Comments (13) (Please sign in to comment)

  1. TEMPLO S.U.D.

    TEMPLO S.U.D. said, 10 months ago

    This is why I don’t talk with my barber while he’s cutting me; wouldn’t want him to get distracted and forget the task.

  2. hsawlrae

    hsawlrae said, 10 months ago

    Barbers can be real cut-ups. HAW-HAW !

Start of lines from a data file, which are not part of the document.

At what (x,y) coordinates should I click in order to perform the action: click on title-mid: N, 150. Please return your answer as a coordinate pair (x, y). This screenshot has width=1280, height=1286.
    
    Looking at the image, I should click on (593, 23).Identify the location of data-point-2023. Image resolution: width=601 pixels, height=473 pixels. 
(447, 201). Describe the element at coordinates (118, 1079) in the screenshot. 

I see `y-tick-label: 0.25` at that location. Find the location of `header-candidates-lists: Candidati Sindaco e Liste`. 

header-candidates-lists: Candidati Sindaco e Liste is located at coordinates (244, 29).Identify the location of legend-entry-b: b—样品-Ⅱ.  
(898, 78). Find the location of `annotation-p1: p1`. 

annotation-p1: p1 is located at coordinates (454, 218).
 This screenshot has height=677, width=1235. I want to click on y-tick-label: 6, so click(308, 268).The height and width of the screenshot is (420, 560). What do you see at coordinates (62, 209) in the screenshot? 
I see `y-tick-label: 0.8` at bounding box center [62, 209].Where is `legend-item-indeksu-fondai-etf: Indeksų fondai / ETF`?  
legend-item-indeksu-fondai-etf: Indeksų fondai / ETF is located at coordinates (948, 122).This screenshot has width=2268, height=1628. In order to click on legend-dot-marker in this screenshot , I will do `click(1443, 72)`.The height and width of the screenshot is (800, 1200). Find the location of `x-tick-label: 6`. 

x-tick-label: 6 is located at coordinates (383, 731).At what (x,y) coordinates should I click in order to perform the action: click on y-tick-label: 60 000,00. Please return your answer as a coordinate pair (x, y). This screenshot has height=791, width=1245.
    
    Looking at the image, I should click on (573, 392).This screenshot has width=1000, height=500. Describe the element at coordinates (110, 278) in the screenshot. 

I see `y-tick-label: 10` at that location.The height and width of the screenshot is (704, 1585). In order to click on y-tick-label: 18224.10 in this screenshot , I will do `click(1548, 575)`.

  3. Jo Clear (aka: Grasshopper)

    Jo Clear (aka: Grasshopper) said, 10 months ago

    Doesn’t look like he thought that was a funny one…

  4. Bartholomew Orso

    Bartholomew Orso said, 10 months ago

    The barbers I see know damn well that they should “dummy up and deal” (as they say in Vegas). More efficient that way.

  5. Dr Dave

    Dr Dave said, 10 months ago

    Mine knows about 3
    Time for new material

  6. david_42

    david_42 said, 10 months ago

    Thanks to short hair being back in style, I just put a #12 blade on the trimmer and zip, zip, I’m done.

  7. Buckimion

    Buckimion said, 10 months ago

    Mine talks sports. I’m good with football season, but I could care less about NASCAR since they went to cookie-cutter cars.

  8. Satiricat

    Satiricat said, 10 months ago

    Trimming nose hairs? Ewwww.

  9. rhol55

    rhol55 said, 10 months ago

    That’s got to be Anatole’s Barber Shop in Springfield, OR

  10. pcolli

    pcolli said, 10 months ago

    I cut my own hair…… and I don’t get any senseless conversation.

  11. comicsssfan

    comicsssfan said, 10 months ago

    The Flowbee system is a fantastic invention. You hook the clippers up to a vacuum cleaner and cut away. It’s fool proof. And it looks even better than a regular haircut because it’s more even.

  12. Jo Clear (aka: Grasshopper)

    Jo Clear (aka: Grasshopper) said, 10 months ago


    I also have been cutting my hair for years…I not only dont have to listen to boring banter, but I also dont have to pay the outrageous prices…as well as some places germy scissors etc…

  13. Green Darkness

    Green Darkness GoComics PRO Member said, 10 months ago

    @Jo Clear (aka: Grasshopper)

    Incessant yapping wouldn’t bother me so much if it weren’t that you’re expected to respond in kind. And the barber shop or beauty salon aren’t the only places where you’re forced to endure it. Apparently, though, many of not most people enjoy participating in verbal inanity, but I’m not one of them.